### Given passage:

Those committees would be given targets for savings from overhauling entitlement programs and rewriting the tax code. If the committees failed to produce a plan to meet the targets over the next six months, 10 senators — five from each party — could step in to offer their own debt-reduction plan.
The overall goals of the plan mirror President Obama’s fiscal commission: Deep cuts in government agencies, significant reductions in Medicare and a framework for keeping Social Security solvent over the next 75 years. It also seeks to raise $1 trillion in taxes over the next decade by rewriting the tax code to lower tax rates for households in all income categories while eliminating various tax breaks and deductions.
Republicans and Democrats alike welcomed the plan. And while several said it would be difficult to bring it before the Senate before Aug. 2, they said it could provide a good alternative to the 12-member special committee proposed by Senate Majority Leader Harry M. Reid (D-Nev.), which many fiscal hawks were coming to view as a likely dead end in the debt-reduction process.
“This is a good foundation for debate,” said Sen. Johnny Isakson (R-Ga.), as he left the meeting in an out-of-the-way conference room near the entrance to the Capitol. “They ought to get it to the point where it’s debatable by every member of the Senate, and not in a corner somewhere.”
Four of the original members of the Gang of Six — Democrats Mark Warner (Va.) and Kent Conrad (N.D.) and Republicans Saxby Chambliss (Ga.) and Mike Crapo (Idaho) — said the next step is to receive feedback from their colleagues and see whether they can get a filibuster-proof majority of 60 to sign on. Then they will decide how to move forward.
“This was always a debt-reduction exercise, not an extension-of-the-debt-limit exercise,” said Conrad, who chairs the Senate Budget Committee. “How those two come together or don’t, I don’t know the answer to that yet.”
The Gang of Six formed in the wake of Obama’s fiscal commission, an 18-member panel whose ideas sparked widespread interest but failed to win the needed 14 votes to send its recommendations to the floor of the House and Senate. Reluctant to let the effort fade away, commission members Conrad and Crapo joined forces with Warner and Chambliss to try to draft the commission plan into a legislation.

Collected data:
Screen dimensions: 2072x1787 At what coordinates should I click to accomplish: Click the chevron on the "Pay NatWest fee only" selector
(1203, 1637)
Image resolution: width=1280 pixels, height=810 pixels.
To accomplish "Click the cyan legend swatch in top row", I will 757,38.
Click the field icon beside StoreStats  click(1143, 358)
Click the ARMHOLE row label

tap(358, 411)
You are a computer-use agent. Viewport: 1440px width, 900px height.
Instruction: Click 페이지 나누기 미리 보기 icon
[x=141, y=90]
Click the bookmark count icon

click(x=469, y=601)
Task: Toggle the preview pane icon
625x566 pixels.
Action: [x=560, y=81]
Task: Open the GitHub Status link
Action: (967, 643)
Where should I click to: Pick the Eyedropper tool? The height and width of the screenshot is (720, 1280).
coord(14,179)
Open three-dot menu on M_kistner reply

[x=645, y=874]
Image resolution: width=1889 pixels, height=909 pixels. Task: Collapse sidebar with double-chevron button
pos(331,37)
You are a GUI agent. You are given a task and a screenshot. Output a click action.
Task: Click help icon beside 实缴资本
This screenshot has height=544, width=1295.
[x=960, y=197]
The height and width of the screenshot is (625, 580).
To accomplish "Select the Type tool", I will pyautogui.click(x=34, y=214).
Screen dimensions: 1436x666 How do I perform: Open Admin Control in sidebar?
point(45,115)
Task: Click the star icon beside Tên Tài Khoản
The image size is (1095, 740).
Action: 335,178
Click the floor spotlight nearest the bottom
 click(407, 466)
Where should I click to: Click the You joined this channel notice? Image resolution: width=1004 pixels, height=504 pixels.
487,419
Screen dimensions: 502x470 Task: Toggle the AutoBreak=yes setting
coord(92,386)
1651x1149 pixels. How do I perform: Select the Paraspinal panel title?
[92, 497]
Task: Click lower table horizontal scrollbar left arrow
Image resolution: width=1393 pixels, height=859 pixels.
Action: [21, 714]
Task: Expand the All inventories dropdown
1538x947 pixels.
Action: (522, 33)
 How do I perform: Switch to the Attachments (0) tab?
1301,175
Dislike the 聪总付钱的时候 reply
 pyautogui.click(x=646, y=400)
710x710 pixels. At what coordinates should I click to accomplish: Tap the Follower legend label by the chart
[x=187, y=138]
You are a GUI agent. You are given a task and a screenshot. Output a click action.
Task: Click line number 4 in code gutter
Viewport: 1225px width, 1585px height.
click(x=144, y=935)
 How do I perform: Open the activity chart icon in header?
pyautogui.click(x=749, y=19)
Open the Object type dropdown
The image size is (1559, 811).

### Work item A:
According to the passage on the Senate debt-reduction plan, how much does the plan seek to raise in taxes over the next decade?
### Work item B:
Continue the passage on the Senate debt-reduction plan from its final sentence.

### Exercise result A:
$1 trillion

### Exercise result B:
The Gang of Six stumbled after two other members — Sen. Richard J. Durbin (D-Ill.) and Sen. Tom Coburn (R-Okla.) — reached an impasse over cuts to entitlement programs and Coburn left the group in mid-May. A last-ditch effort to reach agreement last week failed, and members said the group had disbanded.
“We have a plan. We need a gang,” Durbin told reporters with evident frustration.
But on Tuesday, Coburn was back, saying the plan had been tweaked to add more than $100 billion in cuts to health care programs.
“The plan has moved significantly, and it’s where we need to be,” he told reporters. “This creates the way forward to where we can solve our problems.”
The development comes as lawmakers and the Obama administration are struggling to develop a debt-reduction plan that would persuade a hostile Congress to raise the legal limit on government borrowing. Unless Congress acts to lift the $14.3 trillion debt limit by Aug. 2, Treasury officials have said the government will begin to default on its obligations.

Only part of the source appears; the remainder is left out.